New ransomware group starts to wreak havoc

A massive spike in ransomware activity in May and June 2023 has been attributed to a relatively unknown ransomware group called 8Base. 

"Although the 8Base Ransom Group is not necessarily a new group, their spike in activity recently has not gone unnoticed. Even within the past 30 days, it is within the top 2 performing ransom groups," VMware said in a report. "Not much was known publicly about the kind of ransomware used by 8Base other than the ransom note and that it appends encrypted files with the extension '.8base'."

The group utilizes encryption paired with "name-and-shame" techniques to compel its victims to pay their ransoms. 8Base has an opportunistic pattern of compromise with recent victims spanning across varied industries, VMware said. 
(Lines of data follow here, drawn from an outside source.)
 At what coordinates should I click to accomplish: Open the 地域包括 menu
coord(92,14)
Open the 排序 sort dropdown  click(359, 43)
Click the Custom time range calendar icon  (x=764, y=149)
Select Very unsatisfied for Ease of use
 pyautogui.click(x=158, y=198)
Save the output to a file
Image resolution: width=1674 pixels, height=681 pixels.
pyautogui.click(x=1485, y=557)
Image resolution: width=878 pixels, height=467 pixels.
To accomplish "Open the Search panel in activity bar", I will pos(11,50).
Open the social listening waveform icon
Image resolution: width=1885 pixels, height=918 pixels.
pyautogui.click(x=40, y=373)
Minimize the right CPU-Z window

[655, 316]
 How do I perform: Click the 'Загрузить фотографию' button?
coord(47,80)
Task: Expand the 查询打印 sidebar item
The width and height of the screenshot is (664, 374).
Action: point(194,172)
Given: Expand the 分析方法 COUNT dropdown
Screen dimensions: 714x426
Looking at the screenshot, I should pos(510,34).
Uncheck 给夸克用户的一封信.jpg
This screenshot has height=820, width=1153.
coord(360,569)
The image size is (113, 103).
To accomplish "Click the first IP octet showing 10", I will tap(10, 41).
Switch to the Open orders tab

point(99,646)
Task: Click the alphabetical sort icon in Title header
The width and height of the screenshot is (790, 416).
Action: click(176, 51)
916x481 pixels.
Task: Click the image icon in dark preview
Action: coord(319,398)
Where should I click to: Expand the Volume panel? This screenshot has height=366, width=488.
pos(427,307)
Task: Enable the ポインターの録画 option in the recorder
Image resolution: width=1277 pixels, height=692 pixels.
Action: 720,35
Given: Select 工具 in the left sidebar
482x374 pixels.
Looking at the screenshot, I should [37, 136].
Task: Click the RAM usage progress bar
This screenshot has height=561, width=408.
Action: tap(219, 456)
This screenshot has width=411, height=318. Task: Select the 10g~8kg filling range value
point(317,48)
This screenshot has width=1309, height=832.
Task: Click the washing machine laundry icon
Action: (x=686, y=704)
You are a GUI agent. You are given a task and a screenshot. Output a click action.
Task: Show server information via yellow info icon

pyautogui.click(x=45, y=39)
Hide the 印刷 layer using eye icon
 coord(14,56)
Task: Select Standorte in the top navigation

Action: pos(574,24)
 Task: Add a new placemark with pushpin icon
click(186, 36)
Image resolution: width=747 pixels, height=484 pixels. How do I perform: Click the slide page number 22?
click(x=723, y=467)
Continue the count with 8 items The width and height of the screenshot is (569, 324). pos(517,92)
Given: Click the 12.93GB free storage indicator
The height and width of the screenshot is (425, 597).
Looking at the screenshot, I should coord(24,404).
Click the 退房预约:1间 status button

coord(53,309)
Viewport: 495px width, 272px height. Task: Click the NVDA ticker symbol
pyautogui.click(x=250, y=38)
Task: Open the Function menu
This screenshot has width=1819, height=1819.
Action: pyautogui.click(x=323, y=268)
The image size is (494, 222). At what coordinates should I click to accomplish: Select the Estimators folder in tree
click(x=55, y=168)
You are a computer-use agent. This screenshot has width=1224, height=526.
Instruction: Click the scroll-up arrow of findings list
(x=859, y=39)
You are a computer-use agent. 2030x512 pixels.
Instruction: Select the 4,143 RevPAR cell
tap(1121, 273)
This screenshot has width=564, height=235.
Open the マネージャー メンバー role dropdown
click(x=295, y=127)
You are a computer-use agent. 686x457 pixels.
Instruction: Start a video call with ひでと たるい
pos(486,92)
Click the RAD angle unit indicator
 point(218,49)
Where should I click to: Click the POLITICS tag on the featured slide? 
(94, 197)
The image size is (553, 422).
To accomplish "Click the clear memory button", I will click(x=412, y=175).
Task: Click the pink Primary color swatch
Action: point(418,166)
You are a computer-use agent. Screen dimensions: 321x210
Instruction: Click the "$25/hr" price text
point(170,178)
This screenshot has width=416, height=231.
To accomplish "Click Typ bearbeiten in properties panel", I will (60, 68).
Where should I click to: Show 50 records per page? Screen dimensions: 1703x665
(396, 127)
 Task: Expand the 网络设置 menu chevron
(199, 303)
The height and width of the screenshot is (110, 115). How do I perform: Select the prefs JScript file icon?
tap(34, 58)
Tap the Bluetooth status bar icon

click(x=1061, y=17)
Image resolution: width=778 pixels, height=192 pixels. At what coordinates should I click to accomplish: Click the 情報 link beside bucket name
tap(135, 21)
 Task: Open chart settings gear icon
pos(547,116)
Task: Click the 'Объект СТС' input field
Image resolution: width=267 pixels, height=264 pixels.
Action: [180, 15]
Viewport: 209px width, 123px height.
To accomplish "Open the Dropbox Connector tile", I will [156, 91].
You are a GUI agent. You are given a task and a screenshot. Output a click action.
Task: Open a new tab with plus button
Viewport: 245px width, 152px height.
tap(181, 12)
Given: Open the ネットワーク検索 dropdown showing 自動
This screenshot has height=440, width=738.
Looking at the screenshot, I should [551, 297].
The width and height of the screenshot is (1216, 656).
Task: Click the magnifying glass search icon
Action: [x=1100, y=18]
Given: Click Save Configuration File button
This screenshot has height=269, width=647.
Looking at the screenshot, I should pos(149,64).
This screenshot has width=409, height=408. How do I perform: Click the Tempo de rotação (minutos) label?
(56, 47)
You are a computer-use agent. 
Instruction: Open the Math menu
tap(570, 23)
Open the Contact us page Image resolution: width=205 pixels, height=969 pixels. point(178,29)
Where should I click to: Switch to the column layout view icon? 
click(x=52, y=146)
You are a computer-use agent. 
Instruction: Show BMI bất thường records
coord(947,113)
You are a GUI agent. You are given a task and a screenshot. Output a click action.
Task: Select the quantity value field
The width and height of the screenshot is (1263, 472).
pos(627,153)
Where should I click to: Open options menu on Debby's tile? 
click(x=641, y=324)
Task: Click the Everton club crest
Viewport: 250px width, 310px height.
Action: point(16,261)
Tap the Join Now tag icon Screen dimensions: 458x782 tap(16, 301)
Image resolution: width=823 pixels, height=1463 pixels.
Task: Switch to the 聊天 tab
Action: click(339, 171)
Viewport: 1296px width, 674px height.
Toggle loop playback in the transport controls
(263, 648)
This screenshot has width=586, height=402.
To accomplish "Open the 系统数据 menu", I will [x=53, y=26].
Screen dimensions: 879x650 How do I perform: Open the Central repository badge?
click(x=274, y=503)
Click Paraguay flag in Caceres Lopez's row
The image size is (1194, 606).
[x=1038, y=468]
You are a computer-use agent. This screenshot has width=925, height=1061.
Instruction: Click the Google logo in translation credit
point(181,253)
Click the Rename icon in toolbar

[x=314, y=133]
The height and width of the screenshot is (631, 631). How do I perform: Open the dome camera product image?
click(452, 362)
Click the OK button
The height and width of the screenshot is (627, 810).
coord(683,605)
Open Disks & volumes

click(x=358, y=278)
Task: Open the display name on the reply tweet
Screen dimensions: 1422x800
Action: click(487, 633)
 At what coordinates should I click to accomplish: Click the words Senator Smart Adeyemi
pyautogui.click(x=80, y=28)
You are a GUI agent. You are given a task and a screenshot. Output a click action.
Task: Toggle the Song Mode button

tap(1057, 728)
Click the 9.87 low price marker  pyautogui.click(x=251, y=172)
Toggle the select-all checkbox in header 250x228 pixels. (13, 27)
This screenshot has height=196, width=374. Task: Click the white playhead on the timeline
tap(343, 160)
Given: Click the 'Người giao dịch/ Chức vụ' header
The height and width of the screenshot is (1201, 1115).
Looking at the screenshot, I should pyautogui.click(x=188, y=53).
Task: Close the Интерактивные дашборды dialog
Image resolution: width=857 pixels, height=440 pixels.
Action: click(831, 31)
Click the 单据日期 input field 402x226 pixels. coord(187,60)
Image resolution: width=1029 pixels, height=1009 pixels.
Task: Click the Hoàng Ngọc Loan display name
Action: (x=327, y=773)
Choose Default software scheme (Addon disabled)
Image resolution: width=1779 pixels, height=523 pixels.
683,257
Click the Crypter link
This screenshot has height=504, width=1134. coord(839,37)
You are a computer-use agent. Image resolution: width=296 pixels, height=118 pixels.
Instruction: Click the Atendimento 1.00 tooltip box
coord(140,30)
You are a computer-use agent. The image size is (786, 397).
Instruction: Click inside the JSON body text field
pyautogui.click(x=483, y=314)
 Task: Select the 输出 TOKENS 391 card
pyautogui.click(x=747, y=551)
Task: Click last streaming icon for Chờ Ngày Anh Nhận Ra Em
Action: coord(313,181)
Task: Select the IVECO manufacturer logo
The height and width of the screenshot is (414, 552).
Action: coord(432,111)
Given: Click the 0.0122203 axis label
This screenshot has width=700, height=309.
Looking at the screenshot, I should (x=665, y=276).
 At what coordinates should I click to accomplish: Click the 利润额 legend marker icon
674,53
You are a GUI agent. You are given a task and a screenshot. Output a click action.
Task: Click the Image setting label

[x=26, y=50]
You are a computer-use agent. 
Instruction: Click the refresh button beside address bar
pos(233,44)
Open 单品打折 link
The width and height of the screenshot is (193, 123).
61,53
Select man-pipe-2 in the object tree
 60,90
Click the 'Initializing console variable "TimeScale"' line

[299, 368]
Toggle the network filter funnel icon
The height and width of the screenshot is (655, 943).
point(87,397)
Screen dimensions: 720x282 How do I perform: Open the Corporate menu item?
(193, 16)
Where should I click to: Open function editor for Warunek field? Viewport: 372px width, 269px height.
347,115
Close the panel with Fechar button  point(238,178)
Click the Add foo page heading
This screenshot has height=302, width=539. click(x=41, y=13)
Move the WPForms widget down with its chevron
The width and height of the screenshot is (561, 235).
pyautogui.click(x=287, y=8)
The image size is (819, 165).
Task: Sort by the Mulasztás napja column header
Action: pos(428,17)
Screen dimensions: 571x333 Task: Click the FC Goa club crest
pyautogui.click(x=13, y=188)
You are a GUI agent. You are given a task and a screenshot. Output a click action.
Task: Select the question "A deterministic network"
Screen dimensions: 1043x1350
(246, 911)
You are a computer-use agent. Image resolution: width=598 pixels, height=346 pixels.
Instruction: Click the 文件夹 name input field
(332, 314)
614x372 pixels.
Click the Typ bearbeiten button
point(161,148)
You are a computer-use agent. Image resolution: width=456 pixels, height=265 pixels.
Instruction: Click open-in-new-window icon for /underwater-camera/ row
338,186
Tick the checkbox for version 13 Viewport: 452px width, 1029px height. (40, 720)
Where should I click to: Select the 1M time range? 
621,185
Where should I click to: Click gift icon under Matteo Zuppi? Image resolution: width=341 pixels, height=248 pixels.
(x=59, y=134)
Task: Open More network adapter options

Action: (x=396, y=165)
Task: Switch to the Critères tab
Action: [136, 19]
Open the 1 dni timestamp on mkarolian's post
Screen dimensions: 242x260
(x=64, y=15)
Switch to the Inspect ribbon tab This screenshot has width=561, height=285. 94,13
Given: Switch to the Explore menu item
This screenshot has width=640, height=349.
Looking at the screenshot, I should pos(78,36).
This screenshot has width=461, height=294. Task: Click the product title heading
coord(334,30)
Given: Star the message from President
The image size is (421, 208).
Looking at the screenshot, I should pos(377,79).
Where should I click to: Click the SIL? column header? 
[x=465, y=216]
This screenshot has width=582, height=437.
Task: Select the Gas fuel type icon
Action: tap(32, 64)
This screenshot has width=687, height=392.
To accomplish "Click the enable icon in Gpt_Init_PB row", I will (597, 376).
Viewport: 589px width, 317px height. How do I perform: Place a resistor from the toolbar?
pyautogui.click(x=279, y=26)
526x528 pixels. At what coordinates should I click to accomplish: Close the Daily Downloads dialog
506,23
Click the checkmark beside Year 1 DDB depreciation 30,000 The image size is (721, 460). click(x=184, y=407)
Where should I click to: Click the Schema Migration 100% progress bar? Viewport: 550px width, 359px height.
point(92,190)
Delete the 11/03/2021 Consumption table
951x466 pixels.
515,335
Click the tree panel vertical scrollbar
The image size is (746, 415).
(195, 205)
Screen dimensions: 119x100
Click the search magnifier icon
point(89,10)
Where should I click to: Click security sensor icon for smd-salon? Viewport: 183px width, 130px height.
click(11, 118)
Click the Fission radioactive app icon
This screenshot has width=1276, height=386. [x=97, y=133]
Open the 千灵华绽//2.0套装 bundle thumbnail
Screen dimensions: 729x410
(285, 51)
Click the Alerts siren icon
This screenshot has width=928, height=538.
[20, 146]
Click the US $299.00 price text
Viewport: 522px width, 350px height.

8Base is a Ransomware group that has been active since March 2022. The group describes itself as "simple pen testers." Their leak site provides victim details through Frequently Asked Questions and Rules sections as well as multiple ways to contact the group.

VMware

The group has been linked to 67 attacks as of May 2023, with about half of the victims operating in the business services, manufacturing, and construction sectors. A majority of the targeted companies are located in the US and Brazil, according to statistics gathered by Malwarebytes and NCC Group. 

Similarities with RansomHouse

While reviewing 8Base, the researchers noticed there were significant similarities between the 8Base group and another group called RansomHouse. 

"It is up for debate whether RansomHouse is a real ransomware group or not; the group buys already leaked data, partners with data leak sites, and then extorts companies for money," VMware said in its report. 

Comparing the ransom notes between the two groups the researchers found a 99% match in linguistics. The language of both the groups' leak sites was also identical. 

"The verbiage is copied word for word from RansomHouse's welcome page to 8Base's welcome page," VMware said.  

The only two major difference between the groups was that RansomHouse advertises its partnerships and is openly recruiting for partnerships, whereas 8Base does not. 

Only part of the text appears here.